(Collected data)

--

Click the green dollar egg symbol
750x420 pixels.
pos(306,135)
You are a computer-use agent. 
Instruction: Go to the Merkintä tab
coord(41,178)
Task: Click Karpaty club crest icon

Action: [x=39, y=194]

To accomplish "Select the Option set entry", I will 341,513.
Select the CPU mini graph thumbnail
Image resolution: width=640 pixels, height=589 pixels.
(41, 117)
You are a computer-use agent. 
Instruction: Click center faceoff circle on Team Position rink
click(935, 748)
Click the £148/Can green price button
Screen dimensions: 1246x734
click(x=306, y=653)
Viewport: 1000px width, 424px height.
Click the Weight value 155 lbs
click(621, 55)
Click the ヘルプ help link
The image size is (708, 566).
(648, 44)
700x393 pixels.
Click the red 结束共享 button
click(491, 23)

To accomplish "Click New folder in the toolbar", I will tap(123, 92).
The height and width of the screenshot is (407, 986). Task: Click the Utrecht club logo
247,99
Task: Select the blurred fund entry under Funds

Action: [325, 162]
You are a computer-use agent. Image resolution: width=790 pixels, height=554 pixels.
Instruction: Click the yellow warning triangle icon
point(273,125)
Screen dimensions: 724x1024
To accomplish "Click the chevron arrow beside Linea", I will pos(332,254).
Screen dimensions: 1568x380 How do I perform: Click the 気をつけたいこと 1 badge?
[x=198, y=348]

--

** Your instructions **
Set down precisely the lines above between the line holding "The image size is (708, 566)." and the line holding "Screen dimensions: 724x1024", inclusive, and nothing beyond them.

** Problem solution **
The image size is (708, 566).
(648, 44)
700x393 pixels.
Click the red 结束共享 button
click(491, 23)

To accomplish "Click New folder in the toolbar", I will tap(123, 92).
The height and width of the screenshot is (407, 986). Task: Click the Utrecht club logo
247,99
Task: Select the blurred fund entry under Funds

Action: [325, 162]
You are a computer-use agent. Image resolution: width=790 pixels, height=554 pixels.
Instruction: Click the yellow warning triangle icon
point(273,125)
Screen dimensions: 724x1024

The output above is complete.